All of these experiences have ensured in me what I want to do with my life: something in the field of youth development. Okay, so maybe it is not that defined, but it is more defined than before my trip, and I will continue to use the experiences that are allowed to me based off of my time here to specify that desire. I have always known I wanted to “help” people, working with them, for them, but I was having a hard time narrowing that down. Being placed in what turned out to be a perfect internship allowed me the opportunity to test out teaching to see if it was something I wanted to do. Coming away from my time at City Mission Educational Services I have a definite direction of where I want my life to go from here.

Further, living in a house with sixteen other people has taught me a lot about myself in a way my internship and extracurricular activities could not. Aside from the afore mentioned struggle to fit in, I had to also constantly work on my relationships with so many different people at once. I have realized that I don’t function well when I’m frustrated, which again is something I had an idea about and now am sure about. This is something I really want to work on, as I will be frustrated at various points for the rest of my life and need to be able to manage it.

I would like to think I had a pretty good grasp on a variety of different social issues before coming on this trip. I have many very socially minded activist friends and have taken sociology classes such as White Racism and the Sociological Perspective on Poverty that have all opened my eyes to a variety of societal issues. Therefore, I did not have a profound life-altering realization of all the awful things that go on in this world like some of my fellow co-educators might have had. Instead, I learned from a more personal perspective what life is like as an oppressed person and what the effects of that oppression can be. I have learned to question things because more often than not it is not what it seems on the surface. This, however, comes into play on both sides, as I do not agree with all pieces of activism. This newfound perspective came as much from classroom lessons as it did from my internship and “activist projects,” as those were the places that I was most in tune with the life and happenings of others. These encounters were further developed through the various assigned class readings. What sticks out most in my mind of all of this is our recent lessons on what a “day in the life” of an oppressed person is like. That is something I have often times wondered about, so that lesson was incredibly eye opening.

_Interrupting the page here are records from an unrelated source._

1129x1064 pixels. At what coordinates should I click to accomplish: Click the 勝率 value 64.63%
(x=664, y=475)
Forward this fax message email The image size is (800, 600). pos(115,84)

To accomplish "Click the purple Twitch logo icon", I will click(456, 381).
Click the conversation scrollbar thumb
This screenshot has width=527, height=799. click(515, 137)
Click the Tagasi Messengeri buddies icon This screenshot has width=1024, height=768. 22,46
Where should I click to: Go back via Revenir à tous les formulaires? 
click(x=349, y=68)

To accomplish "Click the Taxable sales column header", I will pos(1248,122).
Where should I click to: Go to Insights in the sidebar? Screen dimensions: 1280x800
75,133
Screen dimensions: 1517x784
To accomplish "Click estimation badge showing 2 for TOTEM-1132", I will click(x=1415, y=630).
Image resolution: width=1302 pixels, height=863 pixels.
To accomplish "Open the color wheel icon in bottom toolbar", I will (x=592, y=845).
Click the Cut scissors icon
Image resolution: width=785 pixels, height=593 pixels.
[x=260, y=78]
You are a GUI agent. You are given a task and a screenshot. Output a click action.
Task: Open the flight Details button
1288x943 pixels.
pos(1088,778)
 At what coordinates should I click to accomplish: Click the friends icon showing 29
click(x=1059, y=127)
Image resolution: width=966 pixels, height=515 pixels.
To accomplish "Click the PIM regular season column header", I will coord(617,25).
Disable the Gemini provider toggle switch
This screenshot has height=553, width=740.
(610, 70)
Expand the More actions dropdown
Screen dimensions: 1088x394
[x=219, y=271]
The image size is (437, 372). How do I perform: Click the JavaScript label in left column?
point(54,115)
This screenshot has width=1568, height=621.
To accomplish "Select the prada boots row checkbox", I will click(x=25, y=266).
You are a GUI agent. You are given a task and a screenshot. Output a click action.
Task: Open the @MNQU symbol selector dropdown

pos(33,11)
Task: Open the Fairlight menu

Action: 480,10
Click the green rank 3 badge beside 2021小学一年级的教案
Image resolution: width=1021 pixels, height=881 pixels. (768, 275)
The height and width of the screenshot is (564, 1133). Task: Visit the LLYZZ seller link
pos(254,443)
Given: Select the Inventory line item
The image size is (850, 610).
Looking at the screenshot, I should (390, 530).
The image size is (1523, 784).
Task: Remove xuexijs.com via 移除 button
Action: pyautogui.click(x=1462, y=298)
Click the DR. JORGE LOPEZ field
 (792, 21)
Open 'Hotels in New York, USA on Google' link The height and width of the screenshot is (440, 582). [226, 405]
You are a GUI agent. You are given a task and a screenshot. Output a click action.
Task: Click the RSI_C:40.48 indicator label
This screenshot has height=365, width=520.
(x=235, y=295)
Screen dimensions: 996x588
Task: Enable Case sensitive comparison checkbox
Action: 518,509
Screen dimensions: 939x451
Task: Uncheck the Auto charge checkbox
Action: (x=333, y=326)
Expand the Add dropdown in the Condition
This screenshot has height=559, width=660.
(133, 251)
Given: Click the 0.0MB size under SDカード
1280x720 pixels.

 In regards to gender, the simple fact that I lived in a house with 14 women taught me a ton about what life is like in a male dominated society. People like Nellie and Theresa always kept me on my toes with what I was saying and how I was acting, again something I had been conscious of but what really driven home here. From class, the article and ensuing discussions we covered on sexist language (and for that matter racist language) was most meaningful to me. It took me a little while, and once again I’m not completely on board with everything, but I have a changed perspective on how such innocent and seemingly harmless words like “policeman” can actually completely change a person’s thinking.  I have started to monitor my language and catch/alter it whenever I slip up.